A bar with a mass of 20kg with a length of 30m is being lifted by a string and makes an angle of 55 degrees. The string is attached to the ceiling vertically.
What is the tension on the string?
What is the normal force given by the bar on the string
what is the force of static friction given by the ground on the bar?
Please proofread.
Where does the string attach to the rod?
What on earth do you mean by normal force on a string? Strings are usually in tension.
55 degrees with what?
*30cm bar
*55 degrees above the horizontal between the rod and the ground
*normal force given by the bar and the ground
*string is attached to one end of the string while other end is on the ground
sum of moments is zero. summing moments about the origin at the ground
20kg*9.8*15cm -Tension*length*sin(90-55)=0
that assumes the string is vertical at the point "length". if on the end, length-30cm.
Solve for tension.
<what is the normal force given by the bar on the string?> the negative of tension.
<static friction?>
The bar will tend to rotate about where the string is attached.
Summing momenmts about that point:
static -friction*length*sin55+verticalforceonground*length*cos55 + lenght/2*20*9.8=0 (moments in clockwise are negative, counterclockwise +)
Vertical force on ground=20kg*9.8-Tension
solve for friction
To find the tension on the string, we can break down the forces acting on the bar:
1. Weight force (mg): The weight force is vertically downwards and can be calculated by multiplying the mass of the bar (20kg) by the acceleration due to gravity (9.8 m/s^2). Hence, the weight force is 20 kg * 9.8 m/s^2 = 196 N.

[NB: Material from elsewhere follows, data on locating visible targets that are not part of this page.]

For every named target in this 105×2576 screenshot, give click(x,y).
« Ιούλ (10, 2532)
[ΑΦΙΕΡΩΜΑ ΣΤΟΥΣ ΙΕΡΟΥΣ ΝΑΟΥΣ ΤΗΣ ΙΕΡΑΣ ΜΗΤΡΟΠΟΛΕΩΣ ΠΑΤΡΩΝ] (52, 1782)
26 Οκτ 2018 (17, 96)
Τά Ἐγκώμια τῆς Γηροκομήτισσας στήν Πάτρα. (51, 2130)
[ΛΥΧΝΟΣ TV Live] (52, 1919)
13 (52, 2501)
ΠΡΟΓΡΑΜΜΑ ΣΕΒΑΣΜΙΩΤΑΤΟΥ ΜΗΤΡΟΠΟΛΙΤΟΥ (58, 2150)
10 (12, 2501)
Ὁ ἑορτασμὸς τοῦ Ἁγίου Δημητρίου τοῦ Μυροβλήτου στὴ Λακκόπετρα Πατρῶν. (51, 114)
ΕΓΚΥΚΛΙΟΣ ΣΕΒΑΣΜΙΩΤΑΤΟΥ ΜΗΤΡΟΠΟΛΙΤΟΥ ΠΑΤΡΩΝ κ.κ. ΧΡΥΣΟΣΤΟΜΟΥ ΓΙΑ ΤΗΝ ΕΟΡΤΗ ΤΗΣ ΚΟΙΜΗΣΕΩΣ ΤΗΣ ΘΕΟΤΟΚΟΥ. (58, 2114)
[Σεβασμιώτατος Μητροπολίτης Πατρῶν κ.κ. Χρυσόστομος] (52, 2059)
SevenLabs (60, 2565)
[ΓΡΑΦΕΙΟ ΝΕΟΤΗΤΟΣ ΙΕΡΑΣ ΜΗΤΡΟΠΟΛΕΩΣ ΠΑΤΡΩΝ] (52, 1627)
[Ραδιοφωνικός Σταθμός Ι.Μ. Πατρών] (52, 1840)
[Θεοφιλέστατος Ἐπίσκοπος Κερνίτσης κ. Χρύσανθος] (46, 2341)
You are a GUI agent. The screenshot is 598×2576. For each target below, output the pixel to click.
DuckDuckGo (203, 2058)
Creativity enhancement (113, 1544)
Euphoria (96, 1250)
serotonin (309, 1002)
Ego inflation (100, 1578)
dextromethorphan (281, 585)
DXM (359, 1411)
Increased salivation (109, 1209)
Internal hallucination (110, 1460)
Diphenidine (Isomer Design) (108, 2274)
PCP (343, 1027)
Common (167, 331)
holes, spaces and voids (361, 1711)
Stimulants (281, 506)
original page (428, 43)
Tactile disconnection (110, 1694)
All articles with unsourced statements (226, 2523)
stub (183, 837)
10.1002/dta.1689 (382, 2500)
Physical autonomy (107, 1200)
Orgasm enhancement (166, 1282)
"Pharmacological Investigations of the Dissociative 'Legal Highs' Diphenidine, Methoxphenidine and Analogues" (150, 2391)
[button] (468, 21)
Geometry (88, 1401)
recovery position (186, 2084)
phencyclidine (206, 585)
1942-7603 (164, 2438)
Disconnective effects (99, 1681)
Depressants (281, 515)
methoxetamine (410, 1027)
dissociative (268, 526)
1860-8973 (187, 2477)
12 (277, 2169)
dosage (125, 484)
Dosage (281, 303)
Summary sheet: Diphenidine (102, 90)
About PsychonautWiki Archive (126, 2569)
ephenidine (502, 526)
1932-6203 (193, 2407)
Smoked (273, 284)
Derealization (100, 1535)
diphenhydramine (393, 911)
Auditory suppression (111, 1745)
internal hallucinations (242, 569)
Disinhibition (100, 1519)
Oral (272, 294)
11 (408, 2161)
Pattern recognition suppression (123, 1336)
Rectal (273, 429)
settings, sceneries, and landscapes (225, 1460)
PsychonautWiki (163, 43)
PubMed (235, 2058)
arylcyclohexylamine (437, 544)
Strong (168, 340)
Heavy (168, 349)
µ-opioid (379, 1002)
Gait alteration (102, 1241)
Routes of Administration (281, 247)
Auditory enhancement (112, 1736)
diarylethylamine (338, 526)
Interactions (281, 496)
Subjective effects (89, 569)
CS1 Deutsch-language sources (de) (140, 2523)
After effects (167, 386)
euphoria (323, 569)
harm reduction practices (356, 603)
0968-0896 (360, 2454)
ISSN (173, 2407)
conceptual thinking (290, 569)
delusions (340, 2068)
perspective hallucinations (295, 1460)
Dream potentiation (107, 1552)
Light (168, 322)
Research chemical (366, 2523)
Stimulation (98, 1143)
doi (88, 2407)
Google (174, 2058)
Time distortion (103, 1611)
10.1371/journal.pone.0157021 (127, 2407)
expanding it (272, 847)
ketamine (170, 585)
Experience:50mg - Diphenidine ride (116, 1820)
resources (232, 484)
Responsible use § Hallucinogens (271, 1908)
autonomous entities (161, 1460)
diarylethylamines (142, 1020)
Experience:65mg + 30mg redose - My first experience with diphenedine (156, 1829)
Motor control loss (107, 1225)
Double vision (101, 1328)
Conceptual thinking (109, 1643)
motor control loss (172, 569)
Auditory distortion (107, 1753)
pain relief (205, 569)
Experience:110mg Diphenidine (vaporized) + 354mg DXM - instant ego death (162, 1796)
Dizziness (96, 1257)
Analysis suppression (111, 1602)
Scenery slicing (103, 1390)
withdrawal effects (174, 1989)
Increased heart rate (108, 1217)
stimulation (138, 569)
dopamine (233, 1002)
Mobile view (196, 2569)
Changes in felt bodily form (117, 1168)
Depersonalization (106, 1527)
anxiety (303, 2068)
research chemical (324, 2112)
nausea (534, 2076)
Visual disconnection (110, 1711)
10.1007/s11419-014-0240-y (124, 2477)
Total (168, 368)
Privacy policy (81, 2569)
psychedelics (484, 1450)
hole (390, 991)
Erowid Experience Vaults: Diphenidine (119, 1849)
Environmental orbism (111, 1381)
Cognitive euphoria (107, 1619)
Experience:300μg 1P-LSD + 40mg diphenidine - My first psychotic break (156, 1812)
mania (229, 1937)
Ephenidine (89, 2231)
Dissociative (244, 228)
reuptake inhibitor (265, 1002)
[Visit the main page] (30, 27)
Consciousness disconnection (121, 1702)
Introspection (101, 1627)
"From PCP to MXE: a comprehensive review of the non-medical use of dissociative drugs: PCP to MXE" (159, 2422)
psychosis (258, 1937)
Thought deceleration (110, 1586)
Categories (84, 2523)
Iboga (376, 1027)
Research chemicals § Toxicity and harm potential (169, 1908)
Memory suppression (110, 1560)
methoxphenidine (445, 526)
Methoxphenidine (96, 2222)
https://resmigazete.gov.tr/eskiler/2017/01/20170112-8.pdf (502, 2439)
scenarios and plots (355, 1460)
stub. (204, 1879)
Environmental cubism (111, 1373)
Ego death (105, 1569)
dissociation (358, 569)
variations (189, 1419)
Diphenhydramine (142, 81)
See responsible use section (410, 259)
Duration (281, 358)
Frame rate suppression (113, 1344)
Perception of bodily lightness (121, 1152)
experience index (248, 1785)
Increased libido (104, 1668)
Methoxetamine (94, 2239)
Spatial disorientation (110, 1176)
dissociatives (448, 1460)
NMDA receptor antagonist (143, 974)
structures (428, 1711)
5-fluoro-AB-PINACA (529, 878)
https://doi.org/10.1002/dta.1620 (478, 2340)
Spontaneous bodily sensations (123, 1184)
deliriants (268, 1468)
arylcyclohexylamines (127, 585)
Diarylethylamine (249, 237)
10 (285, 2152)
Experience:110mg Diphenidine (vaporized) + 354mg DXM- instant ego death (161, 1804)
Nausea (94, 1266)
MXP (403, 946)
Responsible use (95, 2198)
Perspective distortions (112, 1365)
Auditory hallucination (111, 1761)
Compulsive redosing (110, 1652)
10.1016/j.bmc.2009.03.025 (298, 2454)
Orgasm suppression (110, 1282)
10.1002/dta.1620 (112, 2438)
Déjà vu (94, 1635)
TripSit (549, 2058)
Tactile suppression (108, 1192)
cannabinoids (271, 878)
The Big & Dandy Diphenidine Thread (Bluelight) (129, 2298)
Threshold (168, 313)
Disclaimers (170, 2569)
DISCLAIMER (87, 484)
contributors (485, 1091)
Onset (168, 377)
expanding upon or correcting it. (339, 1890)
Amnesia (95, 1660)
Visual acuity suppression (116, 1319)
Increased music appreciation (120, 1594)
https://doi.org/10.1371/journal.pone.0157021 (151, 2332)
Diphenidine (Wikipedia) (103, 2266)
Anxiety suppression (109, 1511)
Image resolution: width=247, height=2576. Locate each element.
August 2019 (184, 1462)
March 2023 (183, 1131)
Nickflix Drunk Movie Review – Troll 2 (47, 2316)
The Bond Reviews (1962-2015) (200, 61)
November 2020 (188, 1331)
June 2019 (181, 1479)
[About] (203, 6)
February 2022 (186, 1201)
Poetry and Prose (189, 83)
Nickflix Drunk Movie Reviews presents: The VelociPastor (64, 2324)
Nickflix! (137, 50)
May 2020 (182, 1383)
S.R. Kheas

2. Tension force (T): The tension force in the string keeps the bar from falling. It acts vertically upwards. To find its magnitude, we need to first resolve the weight force into its components. The vertical component, which is equal to the tension force, can be found by multiplying the weight force by the sine of the angle (55 degrees) between the weight force and the vertical axis. Therefore, T = 196 N * sin(55 degrees) = 161.12 N.
So, the tension on the string is approximately 161.12 N.
To find the normal force exerted by the bar on the string, we need to consider the equilibrium of forces perpendicular to the bar's length:
3. Normal force (N): The normal force acts perpendicularly to the surface upon which the bar rests. In this case, it is the tension force that provides the vertical component of the normal force. Therefore, the normal force is equal to the tension, which is approximately 161.12 N.
So, the normal force given by the bar on the string is approximately 161.12 N.
To find the force of static friction given by the ground on the bar, we need to consider the equilibrium of forces parallel to the surface upon which the bar rests:
4. Force of static friction (fs): The force of static friction opposes the tendency of the bar to slide. In this case, since the bar is not sliding, the force of static friction is equal in magnitude but opposite in direction to the force applied on the bar (which is the horizontal component of the tension force). The horizontal component of the tension force can be found by multiplying the tension force by the cosine of the angle (55 degrees) between the weight force and the vertical axis. Therefore, fs = -T * cos(55 degrees) = -161.12 N * cos(55 degrees) = -105.16 N (negative sign indicates direction).
So, the force of static friction given by the ground on the bar is approximately -105.16 N.